#### 提示文:
══════════
2011年4月24日日曜日

おじいちゃん、ありがとう。

おじいちゃんが他界した。

金曜日からイースターホリデーの4日連休が始まった。今回はとくに旅行などせず、家で本読んだり、DVD見たり、勉強したりして、ゆっくり楽しもう、と決めていた。

昨日の朝、買い物に出る前に、MSNメッセージャーで弟から「聞いた?」って一言メッセージが入ってた。「なにを?」って聞いても弟はいない。
なんだろな~、と思いながら、特に気にせずに家を出て、1日中、あちこちを買い物して回った。休日のご馳走つくるために、魚を買いに行ったり、ナム氏が「庭をつくる」(ちなみに、うちはマンションです)と決めたので、ガーデニングショップへ行ったり。

夕方家に戻って、米を研ぎながら、弟からの「聞いた?」のメッセージのことをもう一度考えてた。そして、「はっ」と嫌な予感がした。急いでPCを開いた。そこには弟から、祖父が他界し、両親弟ともに鳥取に飛び、お通夜を済ませ、翌日の朝10時から葬式、納骨であると説明するメッセージがあった。
══════════
#### データ行:
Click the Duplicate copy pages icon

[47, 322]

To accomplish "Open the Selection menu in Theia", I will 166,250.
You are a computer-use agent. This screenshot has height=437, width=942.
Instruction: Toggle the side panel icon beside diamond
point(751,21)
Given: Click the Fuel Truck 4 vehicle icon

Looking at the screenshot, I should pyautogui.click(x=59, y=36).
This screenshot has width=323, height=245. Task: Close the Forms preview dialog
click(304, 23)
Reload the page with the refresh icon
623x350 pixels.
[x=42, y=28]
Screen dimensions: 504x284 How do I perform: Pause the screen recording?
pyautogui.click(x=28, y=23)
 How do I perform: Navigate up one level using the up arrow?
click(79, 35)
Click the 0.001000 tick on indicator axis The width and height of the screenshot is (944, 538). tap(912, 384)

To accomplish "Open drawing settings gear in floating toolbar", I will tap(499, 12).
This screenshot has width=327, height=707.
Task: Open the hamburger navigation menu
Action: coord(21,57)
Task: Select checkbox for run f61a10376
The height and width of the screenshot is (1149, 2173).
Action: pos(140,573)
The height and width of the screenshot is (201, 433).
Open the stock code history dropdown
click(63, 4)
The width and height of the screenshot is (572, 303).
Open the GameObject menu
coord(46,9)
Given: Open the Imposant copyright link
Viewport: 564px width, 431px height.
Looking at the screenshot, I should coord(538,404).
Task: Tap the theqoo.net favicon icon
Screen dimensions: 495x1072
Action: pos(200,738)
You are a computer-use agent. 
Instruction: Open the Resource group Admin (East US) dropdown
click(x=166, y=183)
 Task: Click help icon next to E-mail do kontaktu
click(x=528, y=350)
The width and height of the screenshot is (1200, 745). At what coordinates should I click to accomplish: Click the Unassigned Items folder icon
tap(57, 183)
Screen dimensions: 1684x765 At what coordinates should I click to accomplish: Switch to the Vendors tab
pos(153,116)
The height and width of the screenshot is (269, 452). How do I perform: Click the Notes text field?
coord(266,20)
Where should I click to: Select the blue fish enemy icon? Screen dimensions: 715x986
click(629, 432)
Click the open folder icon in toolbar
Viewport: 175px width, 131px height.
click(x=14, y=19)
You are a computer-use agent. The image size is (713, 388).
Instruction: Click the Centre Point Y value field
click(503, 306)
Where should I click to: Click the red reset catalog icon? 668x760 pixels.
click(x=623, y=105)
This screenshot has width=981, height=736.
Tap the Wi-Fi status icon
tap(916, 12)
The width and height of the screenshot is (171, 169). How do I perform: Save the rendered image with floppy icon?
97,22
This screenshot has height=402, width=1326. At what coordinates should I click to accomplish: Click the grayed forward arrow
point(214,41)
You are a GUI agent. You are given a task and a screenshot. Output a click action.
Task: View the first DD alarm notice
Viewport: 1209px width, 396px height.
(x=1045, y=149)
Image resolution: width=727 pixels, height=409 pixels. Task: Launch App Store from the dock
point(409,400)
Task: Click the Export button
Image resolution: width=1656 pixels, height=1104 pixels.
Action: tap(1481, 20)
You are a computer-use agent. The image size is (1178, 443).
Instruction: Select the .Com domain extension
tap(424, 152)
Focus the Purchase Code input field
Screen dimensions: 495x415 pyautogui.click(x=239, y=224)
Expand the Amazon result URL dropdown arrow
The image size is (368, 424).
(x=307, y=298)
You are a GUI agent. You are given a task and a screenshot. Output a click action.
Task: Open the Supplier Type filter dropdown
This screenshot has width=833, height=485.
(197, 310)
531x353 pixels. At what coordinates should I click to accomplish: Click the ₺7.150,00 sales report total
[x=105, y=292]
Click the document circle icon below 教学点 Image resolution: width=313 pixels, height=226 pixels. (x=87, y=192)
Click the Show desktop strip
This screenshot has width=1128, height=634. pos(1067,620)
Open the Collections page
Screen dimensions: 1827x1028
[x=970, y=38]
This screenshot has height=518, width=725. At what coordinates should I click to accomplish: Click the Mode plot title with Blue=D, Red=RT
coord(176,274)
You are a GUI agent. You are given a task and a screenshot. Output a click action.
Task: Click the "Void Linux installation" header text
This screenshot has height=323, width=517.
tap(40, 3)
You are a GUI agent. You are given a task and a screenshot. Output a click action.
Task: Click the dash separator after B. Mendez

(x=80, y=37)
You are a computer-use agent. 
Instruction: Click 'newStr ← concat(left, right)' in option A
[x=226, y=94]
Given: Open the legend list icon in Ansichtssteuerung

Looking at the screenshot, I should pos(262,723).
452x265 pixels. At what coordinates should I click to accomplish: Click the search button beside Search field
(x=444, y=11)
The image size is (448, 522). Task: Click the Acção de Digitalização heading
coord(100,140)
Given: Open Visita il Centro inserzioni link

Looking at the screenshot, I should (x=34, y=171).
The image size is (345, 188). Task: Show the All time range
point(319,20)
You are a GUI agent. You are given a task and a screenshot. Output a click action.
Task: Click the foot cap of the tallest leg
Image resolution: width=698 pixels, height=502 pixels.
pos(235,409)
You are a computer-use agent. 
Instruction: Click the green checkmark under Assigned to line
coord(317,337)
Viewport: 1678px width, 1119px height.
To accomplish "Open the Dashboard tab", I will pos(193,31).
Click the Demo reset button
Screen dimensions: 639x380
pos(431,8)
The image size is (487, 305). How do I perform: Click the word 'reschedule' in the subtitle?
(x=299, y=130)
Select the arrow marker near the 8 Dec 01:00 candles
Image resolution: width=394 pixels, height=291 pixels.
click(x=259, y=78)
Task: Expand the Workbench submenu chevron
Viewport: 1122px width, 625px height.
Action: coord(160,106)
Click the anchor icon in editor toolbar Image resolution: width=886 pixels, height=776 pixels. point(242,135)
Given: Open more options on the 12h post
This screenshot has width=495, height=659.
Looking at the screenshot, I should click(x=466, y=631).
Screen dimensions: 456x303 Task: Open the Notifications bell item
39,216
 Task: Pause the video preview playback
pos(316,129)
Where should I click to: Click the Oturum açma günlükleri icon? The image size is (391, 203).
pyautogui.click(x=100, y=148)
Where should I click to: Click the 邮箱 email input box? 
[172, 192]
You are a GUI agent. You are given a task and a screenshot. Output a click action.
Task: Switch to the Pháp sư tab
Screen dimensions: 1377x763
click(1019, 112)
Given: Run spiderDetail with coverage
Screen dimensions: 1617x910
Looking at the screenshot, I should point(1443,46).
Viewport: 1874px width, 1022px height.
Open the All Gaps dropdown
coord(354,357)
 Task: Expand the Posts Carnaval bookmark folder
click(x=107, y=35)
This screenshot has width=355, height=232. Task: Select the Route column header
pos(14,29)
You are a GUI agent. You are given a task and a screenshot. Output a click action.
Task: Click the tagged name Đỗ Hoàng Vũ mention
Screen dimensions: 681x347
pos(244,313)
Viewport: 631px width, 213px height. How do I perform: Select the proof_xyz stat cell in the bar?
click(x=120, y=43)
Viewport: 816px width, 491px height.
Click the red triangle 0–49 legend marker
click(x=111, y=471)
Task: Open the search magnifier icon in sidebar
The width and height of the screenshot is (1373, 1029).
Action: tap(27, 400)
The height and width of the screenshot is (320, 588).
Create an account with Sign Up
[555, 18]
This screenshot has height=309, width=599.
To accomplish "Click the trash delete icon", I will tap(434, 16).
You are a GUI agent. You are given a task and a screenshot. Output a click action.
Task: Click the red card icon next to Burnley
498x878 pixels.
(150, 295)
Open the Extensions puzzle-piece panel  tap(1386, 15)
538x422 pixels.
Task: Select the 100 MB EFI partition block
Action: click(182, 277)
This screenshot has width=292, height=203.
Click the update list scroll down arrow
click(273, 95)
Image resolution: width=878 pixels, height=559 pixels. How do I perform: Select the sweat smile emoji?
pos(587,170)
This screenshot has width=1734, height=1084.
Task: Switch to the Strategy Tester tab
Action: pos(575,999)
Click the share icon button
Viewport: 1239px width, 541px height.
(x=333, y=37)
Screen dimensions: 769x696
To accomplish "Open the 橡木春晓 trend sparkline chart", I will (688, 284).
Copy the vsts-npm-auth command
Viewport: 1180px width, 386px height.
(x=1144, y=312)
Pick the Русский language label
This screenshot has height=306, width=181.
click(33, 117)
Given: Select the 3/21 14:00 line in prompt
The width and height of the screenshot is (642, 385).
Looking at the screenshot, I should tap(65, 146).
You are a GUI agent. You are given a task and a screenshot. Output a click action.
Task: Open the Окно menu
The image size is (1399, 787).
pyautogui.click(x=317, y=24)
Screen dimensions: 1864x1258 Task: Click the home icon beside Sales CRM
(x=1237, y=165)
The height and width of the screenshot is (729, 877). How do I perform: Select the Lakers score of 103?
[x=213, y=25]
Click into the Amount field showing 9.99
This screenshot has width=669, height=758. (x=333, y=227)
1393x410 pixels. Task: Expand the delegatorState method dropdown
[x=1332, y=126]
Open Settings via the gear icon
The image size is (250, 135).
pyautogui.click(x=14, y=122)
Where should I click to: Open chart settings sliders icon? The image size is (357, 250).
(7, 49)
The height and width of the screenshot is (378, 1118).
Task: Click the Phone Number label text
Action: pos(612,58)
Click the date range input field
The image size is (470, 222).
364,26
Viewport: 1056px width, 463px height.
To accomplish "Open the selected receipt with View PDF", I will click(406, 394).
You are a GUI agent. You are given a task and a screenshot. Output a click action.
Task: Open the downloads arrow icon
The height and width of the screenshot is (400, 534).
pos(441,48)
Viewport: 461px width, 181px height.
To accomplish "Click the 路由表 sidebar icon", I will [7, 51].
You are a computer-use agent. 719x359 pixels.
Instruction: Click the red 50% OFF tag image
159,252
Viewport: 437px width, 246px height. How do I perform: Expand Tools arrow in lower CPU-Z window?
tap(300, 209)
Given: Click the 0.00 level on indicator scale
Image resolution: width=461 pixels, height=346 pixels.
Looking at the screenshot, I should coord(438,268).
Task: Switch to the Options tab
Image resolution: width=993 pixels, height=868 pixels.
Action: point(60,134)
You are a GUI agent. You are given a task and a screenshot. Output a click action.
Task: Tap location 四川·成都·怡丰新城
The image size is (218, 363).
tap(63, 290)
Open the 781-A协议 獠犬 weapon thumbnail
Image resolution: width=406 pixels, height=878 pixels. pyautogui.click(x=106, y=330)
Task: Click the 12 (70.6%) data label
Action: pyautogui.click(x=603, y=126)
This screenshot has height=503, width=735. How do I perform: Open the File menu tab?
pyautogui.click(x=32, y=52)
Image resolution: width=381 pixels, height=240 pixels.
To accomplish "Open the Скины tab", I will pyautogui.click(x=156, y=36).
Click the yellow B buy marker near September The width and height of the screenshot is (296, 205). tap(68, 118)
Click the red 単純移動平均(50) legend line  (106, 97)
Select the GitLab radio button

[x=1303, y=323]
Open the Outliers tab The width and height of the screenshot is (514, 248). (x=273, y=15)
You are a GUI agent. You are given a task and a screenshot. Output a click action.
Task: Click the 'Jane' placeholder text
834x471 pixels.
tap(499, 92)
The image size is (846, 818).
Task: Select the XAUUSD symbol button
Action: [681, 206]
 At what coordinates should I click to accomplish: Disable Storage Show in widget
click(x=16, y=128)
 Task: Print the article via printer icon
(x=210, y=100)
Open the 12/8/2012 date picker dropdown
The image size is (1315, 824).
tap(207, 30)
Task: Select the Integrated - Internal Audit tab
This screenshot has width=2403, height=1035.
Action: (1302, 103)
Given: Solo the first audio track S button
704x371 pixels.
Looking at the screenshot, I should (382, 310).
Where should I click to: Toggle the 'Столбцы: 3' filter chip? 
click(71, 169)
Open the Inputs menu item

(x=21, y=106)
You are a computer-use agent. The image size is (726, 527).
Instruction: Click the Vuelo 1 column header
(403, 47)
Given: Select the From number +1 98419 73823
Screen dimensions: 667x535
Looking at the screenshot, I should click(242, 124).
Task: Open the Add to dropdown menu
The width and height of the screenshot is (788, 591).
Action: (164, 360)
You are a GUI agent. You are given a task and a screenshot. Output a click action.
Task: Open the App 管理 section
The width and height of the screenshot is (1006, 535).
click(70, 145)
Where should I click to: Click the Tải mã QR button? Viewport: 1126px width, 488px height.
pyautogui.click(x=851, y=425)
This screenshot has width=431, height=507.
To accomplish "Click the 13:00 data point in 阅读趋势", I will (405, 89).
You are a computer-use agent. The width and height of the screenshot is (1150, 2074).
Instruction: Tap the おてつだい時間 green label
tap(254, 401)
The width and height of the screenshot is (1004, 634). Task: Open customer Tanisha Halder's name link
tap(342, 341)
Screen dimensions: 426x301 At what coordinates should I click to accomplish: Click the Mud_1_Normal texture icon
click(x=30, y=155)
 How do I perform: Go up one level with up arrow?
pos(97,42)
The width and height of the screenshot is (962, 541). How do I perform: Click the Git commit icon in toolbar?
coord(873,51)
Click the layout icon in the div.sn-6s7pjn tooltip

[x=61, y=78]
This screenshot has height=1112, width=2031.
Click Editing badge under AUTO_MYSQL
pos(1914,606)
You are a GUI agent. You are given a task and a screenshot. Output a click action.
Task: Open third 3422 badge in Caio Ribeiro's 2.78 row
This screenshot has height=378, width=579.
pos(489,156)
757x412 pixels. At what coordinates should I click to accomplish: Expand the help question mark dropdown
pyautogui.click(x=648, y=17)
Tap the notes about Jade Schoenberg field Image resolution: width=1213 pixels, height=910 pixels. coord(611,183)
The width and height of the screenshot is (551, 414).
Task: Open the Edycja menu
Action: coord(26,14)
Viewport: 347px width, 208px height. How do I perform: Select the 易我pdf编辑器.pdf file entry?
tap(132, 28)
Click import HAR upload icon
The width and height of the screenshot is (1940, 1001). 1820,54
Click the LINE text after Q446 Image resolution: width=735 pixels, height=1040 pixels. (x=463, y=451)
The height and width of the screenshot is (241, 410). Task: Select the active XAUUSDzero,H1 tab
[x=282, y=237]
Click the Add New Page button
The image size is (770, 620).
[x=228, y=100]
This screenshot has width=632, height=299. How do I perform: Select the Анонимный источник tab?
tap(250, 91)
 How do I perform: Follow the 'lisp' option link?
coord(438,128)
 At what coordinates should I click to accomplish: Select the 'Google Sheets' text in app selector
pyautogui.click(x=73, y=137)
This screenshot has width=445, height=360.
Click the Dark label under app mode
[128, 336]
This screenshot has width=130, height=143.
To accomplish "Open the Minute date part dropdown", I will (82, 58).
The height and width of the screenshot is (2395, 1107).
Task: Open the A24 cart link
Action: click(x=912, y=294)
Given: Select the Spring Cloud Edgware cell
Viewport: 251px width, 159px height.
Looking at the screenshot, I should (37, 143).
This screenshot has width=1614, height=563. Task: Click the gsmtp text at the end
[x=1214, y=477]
══════════
#### 問題の詳細:
提示文の「2011年4月24日日曜日」から「説明するメッセージがあった。」までの部分を、「ガーデニングショップ」を「園芸店」に変えて書き出すこと。

#### 演習の結果:
2011年4月24日日曜日

おじいちゃん、ありがとう。

おじいちゃんが他界した。

金曜日からイースターホリデーの4日連休が始まった。今回はとくに旅行などせず、家で本読んだり、DVD見たり、勉強したりして、ゆっくり楽しもう、と決めていた。

昨日の朝、買い物に出る前に、MSNメッセージャーで弟から「聞いた?」って一言メッセージが入ってた。「なにを?」って聞いても弟はいない。
なんだろな~、と思いながら、特に気にせずに家を出て、1日中、あちこちを買い物して回った。休日のご馳走つくるために、魚を買いに行ったり、ナム氏が「庭をつくる」(ちなみに、うちはマンションです)と決めたので、園芸店へ行ったり。

夕方家に戻って、米を研ぎながら、弟からの「聞いた?」のメッセージのことをもう一度考えてた。そして、「はっ」と嫌な予感がした。急いでPCを開いた。そこには弟から、祖父が他界し、両親弟ともに鳥取に飛び、お通夜を済ませ、翌日の朝10時から葬式、納骨であると説明するメッセージがあった。